Flex work “an incredible opportunity” for insurance

Resisting the approach could set brokerages back, warns expert

Flex work “an incredible opportunity” for insurance

Insurance News

By Nicola Middlemiss

While implementing flexible work options can be difficult for the financial services sector, doing so is likely to bring about significant benefits for both staff and businesses, says one expert.

Speaking at the Women in Insurance Summit earlier this week, Jon Downes – head of legal at Willis Towers Watson – recalled the days when workplace flexibility was practically non-existent.

“I grew up in a corporate world where there was very little flexibility and the expectation was that people worked nine to five in the office, at the very least,” Downes said at the event.

“For me, being in a law firm, flexibility meant working a five-day week then working the weekend and maybe getting Christmas off,” he joked.

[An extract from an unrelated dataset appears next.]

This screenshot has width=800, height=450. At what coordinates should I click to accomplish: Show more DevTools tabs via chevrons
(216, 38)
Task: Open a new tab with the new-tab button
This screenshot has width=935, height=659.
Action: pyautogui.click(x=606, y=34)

However, despite operating in an environment where flexibility was largely frowned upon, Downes admitted it was something he had long been interested in – due to both its business benefits and the positive impact it can have on the lives of employees.

“I’m clearly not a woman in insurance but I do chair our diversity and inclusion committee and have a keen interest in topics like flexible work arrangements,” Downes said at the event. “I was raised by a working mum, supported my sister while she raised her child as a single parent working full time, and experienced the challenges of juggling work and caring for someone who was terminally ill.”

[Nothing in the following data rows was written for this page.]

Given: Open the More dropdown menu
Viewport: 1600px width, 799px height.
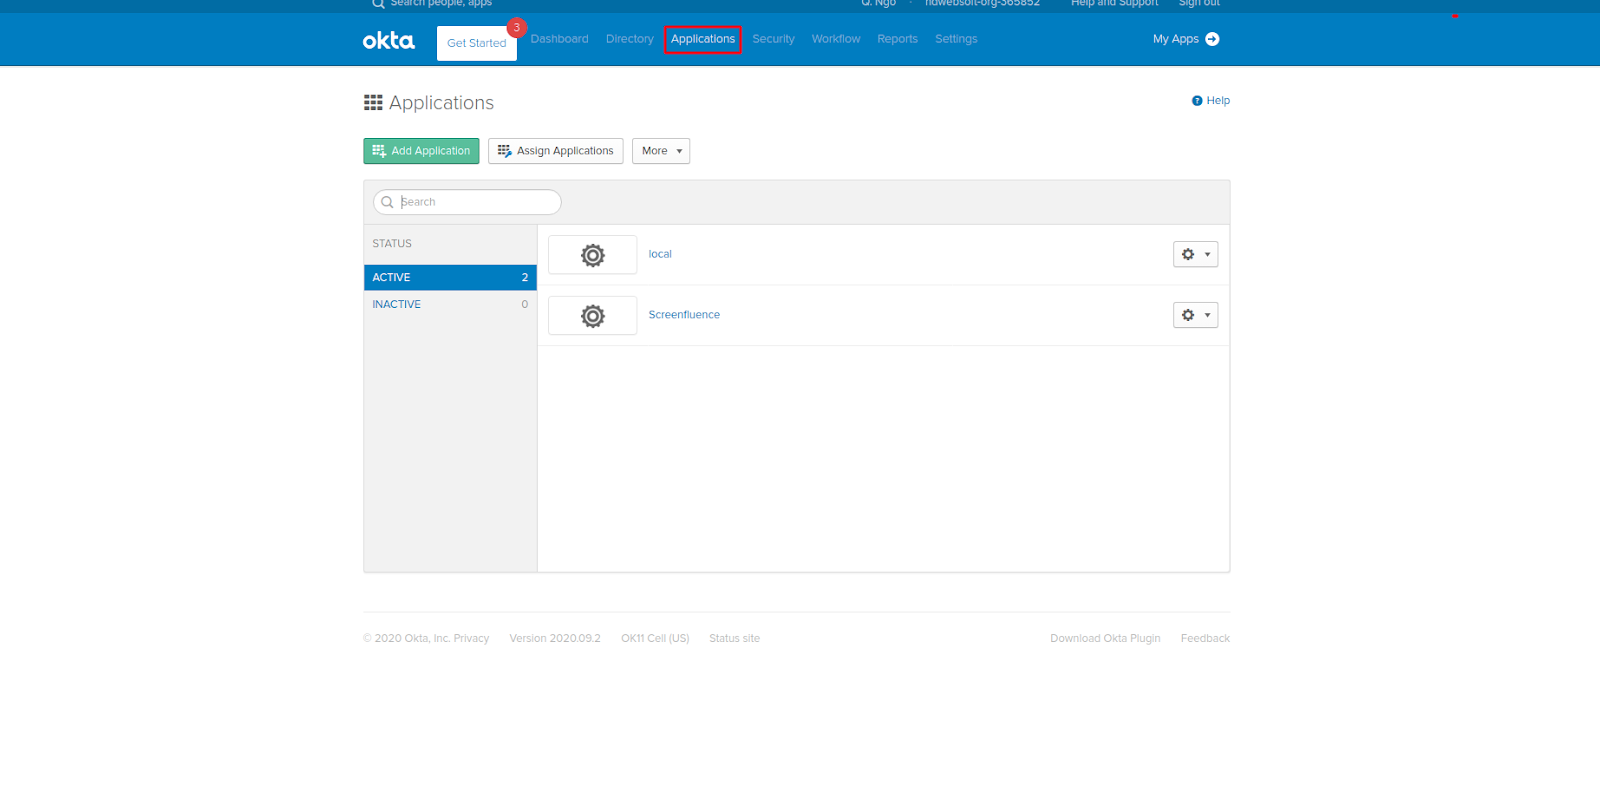Looking at the screenshot, I should (x=661, y=151).
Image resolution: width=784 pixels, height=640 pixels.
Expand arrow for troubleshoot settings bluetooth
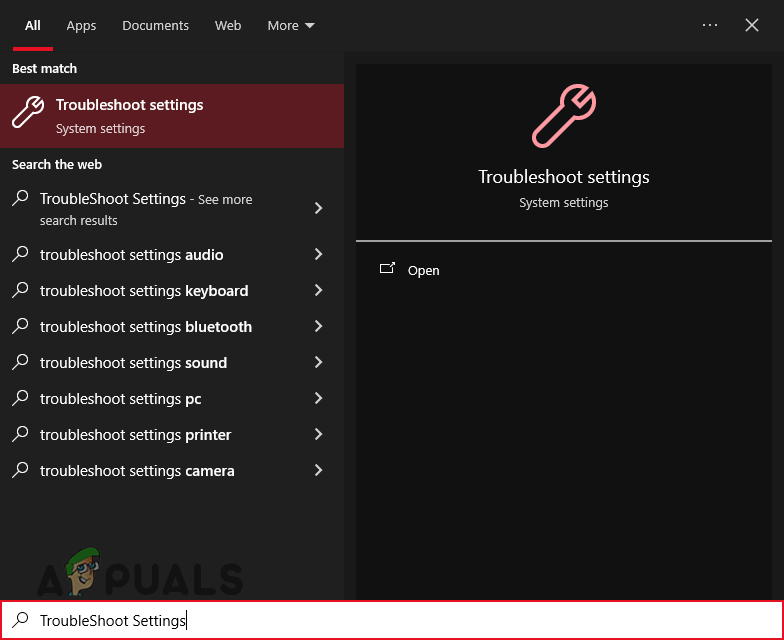click(318, 327)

Of course, Downes acknowledged that there are several obstacles standing in the way of flexible work for brokers – “demanding clients” being just one of them. However, he also said this can be overcome with a little effort and would be well worth it for everyone involved. In fact, the most recent Global Workforce Study by Willis Towers Watson found that, for the insurance sector, access to flexible work arrangements was the fourth most important factor seen as contributing to sustainable engagement as well as being a key factor in attracting talent to organisations.

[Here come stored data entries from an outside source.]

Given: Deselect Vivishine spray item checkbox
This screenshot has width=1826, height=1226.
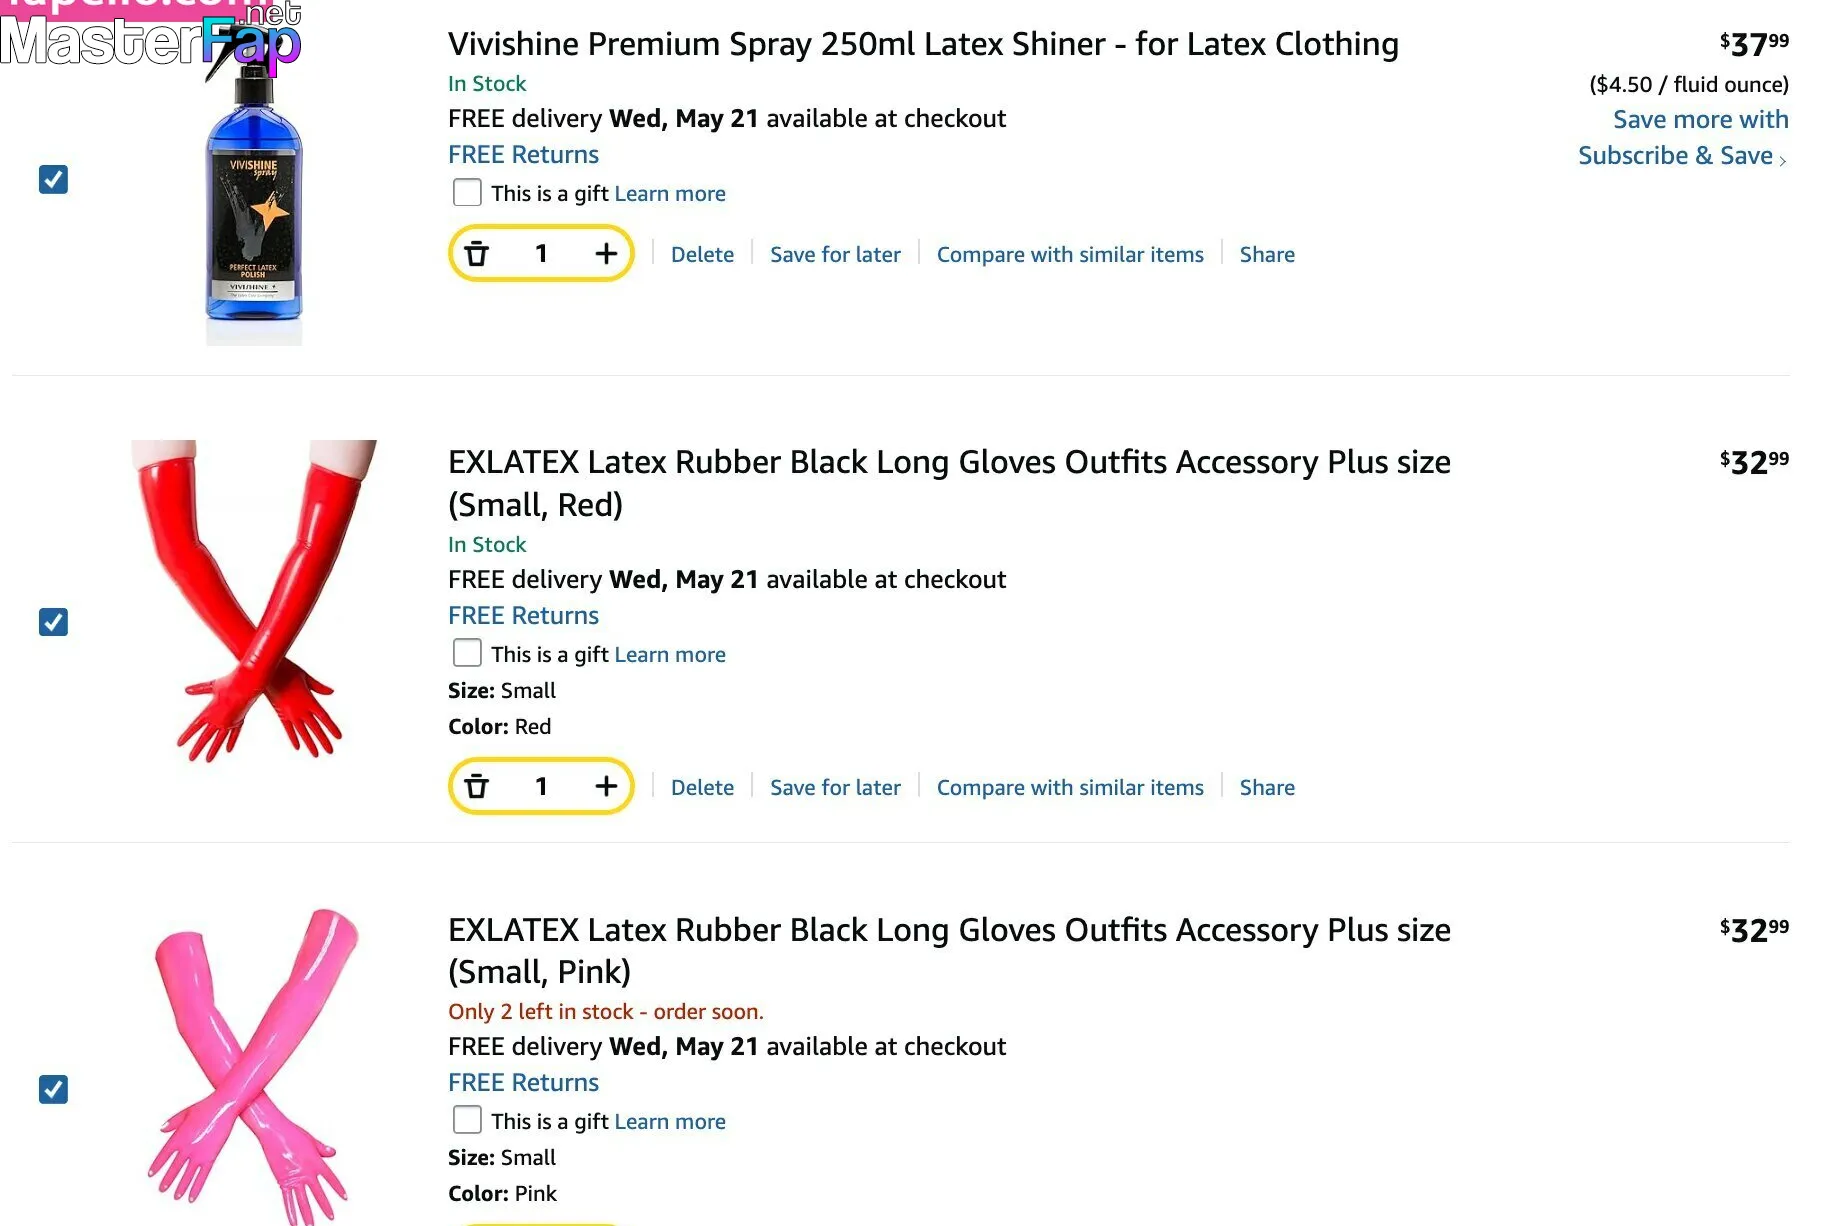Looking at the screenshot, I should pos(53,180).
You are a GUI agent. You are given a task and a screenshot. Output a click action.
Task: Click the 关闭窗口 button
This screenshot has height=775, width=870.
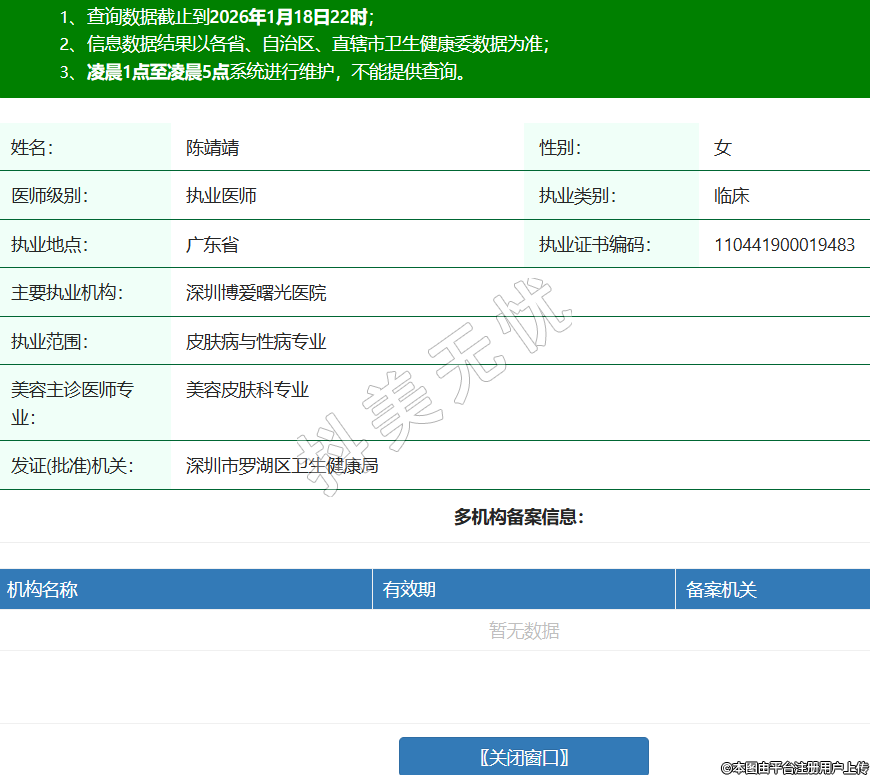pyautogui.click(x=523, y=757)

“The results also suggested that flex work arrangements help employees experience greater enrichment from work to home which in turn is associated with higher job satisfaction,” said Downes.

This, unsurprisingly, leads to greater financial returns for businesses as the same global survey found that companies with engaged employees enjoyed significantly more success.

“What that tells me is that there’s actually an incredible opportunity in the insurance industry for companies to realise greater value by not only engaging employees but also enabling and energising their efforts,” said Downes.

“Aside from the financial benefits, there are, of course, other benefits for employees,” he continued. “Flexibility enables employees to enjoy a better work life balance, it reduces commuting time and it can increase the feeling of personal control. It means people have the option of working when they feel they can be more productive, which is not necessarily during conventional working hours.”